TRY IT: Count how many lines of the material contain the string "with", then give that number and nothing more.
"""
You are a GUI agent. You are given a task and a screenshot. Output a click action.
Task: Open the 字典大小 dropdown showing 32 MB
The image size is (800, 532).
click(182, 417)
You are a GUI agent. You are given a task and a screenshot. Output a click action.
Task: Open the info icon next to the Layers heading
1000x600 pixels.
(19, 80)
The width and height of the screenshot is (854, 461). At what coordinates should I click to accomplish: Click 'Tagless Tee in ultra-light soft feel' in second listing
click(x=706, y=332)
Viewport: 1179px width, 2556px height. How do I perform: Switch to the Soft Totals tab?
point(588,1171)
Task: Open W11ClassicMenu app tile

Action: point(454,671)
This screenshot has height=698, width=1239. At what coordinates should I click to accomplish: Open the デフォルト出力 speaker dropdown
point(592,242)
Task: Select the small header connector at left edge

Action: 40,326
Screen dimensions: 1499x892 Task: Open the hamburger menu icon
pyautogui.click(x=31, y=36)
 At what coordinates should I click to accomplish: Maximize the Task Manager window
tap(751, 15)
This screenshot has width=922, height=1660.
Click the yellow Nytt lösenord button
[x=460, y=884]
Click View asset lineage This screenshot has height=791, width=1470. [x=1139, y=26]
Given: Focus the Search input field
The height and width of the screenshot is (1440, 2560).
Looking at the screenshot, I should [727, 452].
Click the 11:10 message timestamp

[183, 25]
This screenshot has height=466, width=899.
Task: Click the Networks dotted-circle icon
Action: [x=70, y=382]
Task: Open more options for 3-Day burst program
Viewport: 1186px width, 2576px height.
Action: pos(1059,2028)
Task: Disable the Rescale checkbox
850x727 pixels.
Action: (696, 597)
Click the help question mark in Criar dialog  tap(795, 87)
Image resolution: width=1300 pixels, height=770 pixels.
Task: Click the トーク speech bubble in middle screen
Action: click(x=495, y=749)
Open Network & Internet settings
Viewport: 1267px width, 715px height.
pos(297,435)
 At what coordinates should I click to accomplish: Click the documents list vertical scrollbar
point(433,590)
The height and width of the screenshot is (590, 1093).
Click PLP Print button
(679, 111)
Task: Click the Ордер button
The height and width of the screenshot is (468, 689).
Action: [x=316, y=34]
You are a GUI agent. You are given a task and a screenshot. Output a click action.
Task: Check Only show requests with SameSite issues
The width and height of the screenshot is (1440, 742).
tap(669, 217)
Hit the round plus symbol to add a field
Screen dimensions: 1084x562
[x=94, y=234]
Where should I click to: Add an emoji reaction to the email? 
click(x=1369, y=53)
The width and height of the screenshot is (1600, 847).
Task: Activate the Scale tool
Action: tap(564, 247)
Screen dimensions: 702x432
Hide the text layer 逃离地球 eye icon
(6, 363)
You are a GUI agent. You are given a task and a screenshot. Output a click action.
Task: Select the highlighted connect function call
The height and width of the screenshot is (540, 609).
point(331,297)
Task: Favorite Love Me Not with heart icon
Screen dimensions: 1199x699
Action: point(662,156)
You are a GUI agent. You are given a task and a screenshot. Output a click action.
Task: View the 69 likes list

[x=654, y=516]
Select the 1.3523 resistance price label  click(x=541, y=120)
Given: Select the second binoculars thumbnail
"""
OUTPUT OF THE EXERCISE: 2